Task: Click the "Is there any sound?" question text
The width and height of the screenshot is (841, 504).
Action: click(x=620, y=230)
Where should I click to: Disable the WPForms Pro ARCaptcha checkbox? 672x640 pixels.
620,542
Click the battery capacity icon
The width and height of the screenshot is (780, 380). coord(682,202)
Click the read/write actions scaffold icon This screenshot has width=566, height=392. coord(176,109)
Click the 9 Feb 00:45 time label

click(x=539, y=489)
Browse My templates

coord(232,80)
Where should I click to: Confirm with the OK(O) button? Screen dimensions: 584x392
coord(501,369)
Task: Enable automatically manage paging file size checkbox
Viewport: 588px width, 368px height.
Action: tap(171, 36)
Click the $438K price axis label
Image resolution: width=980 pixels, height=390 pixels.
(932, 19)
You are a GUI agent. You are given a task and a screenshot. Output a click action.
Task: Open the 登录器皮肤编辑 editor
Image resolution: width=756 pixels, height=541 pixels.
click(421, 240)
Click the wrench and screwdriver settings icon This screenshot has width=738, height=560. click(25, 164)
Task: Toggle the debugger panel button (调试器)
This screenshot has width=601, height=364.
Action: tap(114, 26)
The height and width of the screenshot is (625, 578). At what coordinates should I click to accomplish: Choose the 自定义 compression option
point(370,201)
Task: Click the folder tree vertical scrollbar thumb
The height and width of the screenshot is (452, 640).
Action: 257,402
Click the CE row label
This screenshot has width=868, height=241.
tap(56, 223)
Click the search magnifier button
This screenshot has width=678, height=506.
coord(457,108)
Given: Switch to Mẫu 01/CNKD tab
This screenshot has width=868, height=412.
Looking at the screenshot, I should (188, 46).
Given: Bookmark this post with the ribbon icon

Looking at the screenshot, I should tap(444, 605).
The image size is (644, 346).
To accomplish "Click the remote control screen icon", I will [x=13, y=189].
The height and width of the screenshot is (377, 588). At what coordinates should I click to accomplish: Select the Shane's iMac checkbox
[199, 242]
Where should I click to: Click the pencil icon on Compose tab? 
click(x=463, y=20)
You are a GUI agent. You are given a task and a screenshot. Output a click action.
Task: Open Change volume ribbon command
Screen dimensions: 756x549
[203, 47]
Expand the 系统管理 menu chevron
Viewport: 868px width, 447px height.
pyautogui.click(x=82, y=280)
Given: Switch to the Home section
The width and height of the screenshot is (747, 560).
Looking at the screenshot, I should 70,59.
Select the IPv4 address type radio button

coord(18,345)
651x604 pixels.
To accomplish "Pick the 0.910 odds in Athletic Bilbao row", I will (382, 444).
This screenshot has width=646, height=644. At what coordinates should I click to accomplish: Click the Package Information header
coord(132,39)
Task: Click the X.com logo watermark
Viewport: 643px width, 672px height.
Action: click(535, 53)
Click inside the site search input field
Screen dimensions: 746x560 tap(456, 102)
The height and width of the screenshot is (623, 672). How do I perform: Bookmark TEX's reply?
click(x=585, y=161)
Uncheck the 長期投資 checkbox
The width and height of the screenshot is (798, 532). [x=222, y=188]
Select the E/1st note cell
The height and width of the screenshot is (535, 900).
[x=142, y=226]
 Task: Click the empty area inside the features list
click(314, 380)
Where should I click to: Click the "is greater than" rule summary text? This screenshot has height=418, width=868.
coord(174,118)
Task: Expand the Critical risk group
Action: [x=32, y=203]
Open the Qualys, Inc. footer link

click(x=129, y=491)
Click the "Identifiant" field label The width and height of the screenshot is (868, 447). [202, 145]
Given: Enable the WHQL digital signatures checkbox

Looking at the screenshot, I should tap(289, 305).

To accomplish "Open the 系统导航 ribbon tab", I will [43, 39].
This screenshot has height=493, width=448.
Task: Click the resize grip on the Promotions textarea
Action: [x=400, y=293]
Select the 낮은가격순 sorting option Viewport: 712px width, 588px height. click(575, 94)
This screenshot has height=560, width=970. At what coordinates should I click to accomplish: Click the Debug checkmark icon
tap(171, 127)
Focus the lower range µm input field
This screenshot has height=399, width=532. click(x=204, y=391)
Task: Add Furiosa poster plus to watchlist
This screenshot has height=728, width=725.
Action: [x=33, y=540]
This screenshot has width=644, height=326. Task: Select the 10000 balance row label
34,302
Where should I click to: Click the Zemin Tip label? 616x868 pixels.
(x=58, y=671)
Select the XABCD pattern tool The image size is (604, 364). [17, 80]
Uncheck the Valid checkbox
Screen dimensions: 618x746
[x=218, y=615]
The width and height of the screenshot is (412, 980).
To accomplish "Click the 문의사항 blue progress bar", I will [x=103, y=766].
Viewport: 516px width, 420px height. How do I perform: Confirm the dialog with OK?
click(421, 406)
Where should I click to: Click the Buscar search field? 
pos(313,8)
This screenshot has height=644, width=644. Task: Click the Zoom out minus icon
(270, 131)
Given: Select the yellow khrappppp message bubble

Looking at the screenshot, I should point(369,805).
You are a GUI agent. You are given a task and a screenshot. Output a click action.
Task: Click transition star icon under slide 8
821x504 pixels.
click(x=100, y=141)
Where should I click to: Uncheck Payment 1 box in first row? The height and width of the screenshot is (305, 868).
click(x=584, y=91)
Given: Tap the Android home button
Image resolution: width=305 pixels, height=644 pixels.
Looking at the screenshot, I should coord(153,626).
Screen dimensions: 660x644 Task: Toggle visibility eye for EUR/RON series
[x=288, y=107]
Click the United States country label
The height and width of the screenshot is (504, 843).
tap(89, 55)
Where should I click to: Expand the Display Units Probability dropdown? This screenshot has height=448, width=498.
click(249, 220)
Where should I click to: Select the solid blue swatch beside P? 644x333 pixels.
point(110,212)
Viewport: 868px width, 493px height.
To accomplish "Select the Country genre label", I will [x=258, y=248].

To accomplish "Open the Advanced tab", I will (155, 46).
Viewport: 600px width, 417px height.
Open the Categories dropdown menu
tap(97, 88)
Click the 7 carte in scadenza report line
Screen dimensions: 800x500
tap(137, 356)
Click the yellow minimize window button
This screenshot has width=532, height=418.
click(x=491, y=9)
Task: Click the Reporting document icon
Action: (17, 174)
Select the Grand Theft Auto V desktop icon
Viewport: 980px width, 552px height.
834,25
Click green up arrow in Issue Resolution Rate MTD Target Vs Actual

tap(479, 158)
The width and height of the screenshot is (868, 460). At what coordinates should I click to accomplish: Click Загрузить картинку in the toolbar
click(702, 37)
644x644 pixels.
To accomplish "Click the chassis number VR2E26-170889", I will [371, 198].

_What needs to be done_:
Looking at the records above, return exactly the lines from the line with "821x504 pixels." to the line with "Viewport: 600px width, 417px height.", both ends included.

_Task result_:
821x504 pixels.
click(x=100, y=141)
Where should I click to: Uncheck Payment 1 box in first row? The height and width of the screenshot is (305, 868).
click(x=584, y=91)
Given: Tap the Android home button
Image resolution: width=305 pixels, height=644 pixels.
Looking at the screenshot, I should coord(153,626).
Screen dimensions: 660x644 Task: Toggle visibility eye for EUR/RON series
[x=288, y=107]
Click the United States country label
The height and width of the screenshot is (504, 843).
tap(89, 55)
Where should I click to: Expand the Display Units Probability dropdown? This screenshot has height=448, width=498.
click(249, 220)
Where should I click to: Select the solid blue swatch beside P? 644x333 pixels.
point(110,212)
Viewport: 868px width, 493px height.
To accomplish "Select the Country genre label", I will [x=258, y=248].

To accomplish "Open the Advanced tab", I will (155, 46).
Viewport: 600px width, 417px height.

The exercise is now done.